We can be blinded by this.
For pet owners, knowing when to seek vet care and knowing when to let go are very, very, difficult decisions. With chinchillas, they mask their symptoms for as long as possible, but certain biological symptoms cannot be hidden. If a chin refuses to eat, drink, is lethargic or has unusual bowel movements or activity level, those are all cause for concern.
Many times treatment can be effective if intervention is provided before the point of lethargy. A slow, sleepy or wobbly chin is not normal. It is a downward spiral that will not get better on its own. This is true IF the cause of lethargy is not overheating. If the chin is overheated, the immediate course of action is not to force feed or medicate, but to cool. Don’t fool yourself into seeing improvement that isn’t there. If there is the least bit of nagging suspicion that all is not well, please trust your instincts and get veterinary help right away.

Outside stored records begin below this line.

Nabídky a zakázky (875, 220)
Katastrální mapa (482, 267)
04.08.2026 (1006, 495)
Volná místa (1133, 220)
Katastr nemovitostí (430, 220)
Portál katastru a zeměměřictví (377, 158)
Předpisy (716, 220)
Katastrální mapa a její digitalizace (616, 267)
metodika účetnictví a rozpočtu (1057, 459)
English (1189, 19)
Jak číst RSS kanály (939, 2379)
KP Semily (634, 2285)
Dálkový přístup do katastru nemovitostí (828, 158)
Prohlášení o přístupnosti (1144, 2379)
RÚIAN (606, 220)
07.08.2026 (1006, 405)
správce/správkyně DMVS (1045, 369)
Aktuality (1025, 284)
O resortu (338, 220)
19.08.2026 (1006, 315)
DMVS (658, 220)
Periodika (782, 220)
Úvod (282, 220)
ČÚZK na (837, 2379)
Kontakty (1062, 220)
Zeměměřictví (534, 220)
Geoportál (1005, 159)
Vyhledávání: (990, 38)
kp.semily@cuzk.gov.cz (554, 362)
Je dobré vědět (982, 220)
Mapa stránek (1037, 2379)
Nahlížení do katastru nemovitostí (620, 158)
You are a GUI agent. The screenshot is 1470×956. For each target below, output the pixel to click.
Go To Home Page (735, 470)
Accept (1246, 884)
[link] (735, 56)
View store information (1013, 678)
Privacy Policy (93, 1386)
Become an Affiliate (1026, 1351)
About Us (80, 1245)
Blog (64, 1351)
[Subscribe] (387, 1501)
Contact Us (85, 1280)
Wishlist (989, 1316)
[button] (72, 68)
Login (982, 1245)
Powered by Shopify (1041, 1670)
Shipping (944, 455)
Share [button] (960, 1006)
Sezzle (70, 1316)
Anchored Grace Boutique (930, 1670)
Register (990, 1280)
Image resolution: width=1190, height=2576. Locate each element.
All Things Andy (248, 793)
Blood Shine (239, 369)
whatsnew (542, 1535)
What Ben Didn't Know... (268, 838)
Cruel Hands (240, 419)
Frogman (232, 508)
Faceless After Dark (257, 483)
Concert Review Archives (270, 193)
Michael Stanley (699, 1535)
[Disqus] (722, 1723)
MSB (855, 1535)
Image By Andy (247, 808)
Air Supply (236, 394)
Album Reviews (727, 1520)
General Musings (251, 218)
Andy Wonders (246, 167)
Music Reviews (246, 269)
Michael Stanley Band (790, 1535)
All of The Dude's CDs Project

Having experienced just about every chinchilla ailment with the hundreds of animals that have come through our doors, we have a fairly accurate sense of knowing when a chin is not going to pull through. There are certain characteristics that chinchillas show when they have reached the point of no return.
A chin can be lethargic, which is usually the kiss of death, but if they accept hand feeding and medications by mouth, they still have a fighting chance. Even the most radical medical emergencies can succeed if we gauge the chin’s behavior and act accordingly. A chinchilla with a spark of hope will fight hand feeding, chew or lick whatever comes in contact with their mouth: the more vigorous the movements, the better the prognosis. But it is important to get help while the chinchilla is still strong.
A lethargic chin who simply drools out is not likely to have the fight to survive. As painful as it sounds, it is at this point we should prepare to say our good-byes.